* _REQUIRED ACTION_:
Begin at the top of the records and copy each line exactly. The line containing "Click the Samsung" is the last one to include.

* _INFORMATION PROVIDED_:

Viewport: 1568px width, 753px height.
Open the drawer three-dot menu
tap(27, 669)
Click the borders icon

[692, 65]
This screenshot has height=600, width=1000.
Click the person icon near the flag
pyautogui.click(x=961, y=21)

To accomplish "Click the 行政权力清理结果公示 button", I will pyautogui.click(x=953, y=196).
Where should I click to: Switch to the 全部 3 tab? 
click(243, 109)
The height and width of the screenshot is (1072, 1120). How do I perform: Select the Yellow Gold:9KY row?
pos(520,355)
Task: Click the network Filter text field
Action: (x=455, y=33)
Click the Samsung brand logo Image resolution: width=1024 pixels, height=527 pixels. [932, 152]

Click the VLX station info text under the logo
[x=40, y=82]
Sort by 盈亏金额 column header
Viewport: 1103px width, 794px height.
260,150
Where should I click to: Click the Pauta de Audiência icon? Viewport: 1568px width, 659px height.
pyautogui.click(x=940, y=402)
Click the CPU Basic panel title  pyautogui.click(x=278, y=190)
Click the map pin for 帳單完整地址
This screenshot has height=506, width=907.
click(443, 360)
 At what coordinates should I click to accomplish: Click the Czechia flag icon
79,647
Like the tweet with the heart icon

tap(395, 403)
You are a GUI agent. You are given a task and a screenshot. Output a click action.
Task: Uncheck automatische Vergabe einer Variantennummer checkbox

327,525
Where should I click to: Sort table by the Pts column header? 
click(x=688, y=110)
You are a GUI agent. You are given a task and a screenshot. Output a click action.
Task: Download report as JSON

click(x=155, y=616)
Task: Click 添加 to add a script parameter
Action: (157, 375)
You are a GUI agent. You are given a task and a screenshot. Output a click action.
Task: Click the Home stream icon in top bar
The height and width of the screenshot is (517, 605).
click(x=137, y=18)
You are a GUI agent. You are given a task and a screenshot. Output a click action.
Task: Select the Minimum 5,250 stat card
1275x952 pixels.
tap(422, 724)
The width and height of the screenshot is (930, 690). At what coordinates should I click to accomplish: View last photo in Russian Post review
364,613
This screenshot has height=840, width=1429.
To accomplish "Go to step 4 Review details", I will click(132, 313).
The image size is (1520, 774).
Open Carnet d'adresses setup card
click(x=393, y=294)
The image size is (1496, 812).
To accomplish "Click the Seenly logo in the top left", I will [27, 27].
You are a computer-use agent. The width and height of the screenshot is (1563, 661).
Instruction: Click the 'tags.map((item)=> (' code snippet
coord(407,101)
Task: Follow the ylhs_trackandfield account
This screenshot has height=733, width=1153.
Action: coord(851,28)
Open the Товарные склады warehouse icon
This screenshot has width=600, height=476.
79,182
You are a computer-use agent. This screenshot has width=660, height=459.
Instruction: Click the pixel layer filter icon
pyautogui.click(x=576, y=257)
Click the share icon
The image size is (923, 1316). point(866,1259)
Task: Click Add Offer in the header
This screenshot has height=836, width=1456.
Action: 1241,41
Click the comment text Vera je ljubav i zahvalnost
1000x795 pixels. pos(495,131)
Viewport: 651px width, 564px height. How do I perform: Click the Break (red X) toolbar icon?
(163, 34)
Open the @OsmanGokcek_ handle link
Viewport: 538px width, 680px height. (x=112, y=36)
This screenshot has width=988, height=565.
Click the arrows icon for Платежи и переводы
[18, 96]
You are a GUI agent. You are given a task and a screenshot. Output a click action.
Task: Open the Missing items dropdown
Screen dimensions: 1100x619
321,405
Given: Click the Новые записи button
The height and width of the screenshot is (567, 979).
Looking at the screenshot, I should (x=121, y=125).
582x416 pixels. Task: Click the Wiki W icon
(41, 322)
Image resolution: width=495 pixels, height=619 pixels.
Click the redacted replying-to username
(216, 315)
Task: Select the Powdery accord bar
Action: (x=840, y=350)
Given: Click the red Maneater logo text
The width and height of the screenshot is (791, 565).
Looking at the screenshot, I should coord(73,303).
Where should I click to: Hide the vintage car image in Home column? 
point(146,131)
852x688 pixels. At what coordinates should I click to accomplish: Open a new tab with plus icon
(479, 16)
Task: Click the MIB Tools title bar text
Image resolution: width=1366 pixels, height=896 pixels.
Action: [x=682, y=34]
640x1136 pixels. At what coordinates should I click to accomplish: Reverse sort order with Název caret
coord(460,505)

* _WRITTEN SOLUTION_:
Viewport: 1568px width, 753px height.
Open the drawer three-dot menu
tap(27, 669)
Click the borders icon

[692, 65]
This screenshot has height=600, width=1000.
Click the person icon near the flag
pyautogui.click(x=961, y=21)

To accomplish "Click the 行政权力清理结果公示 button", I will pyautogui.click(x=953, y=196).
Where should I click to: Switch to the 全部 3 tab? 
click(243, 109)
The height and width of the screenshot is (1072, 1120). How do I perform: Select the Yellow Gold:9KY row?
pos(520,355)
Task: Click the network Filter text field
Action: (x=455, y=33)
Click the Samsung brand logo Image resolution: width=1024 pixels, height=527 pixels. [932, 152]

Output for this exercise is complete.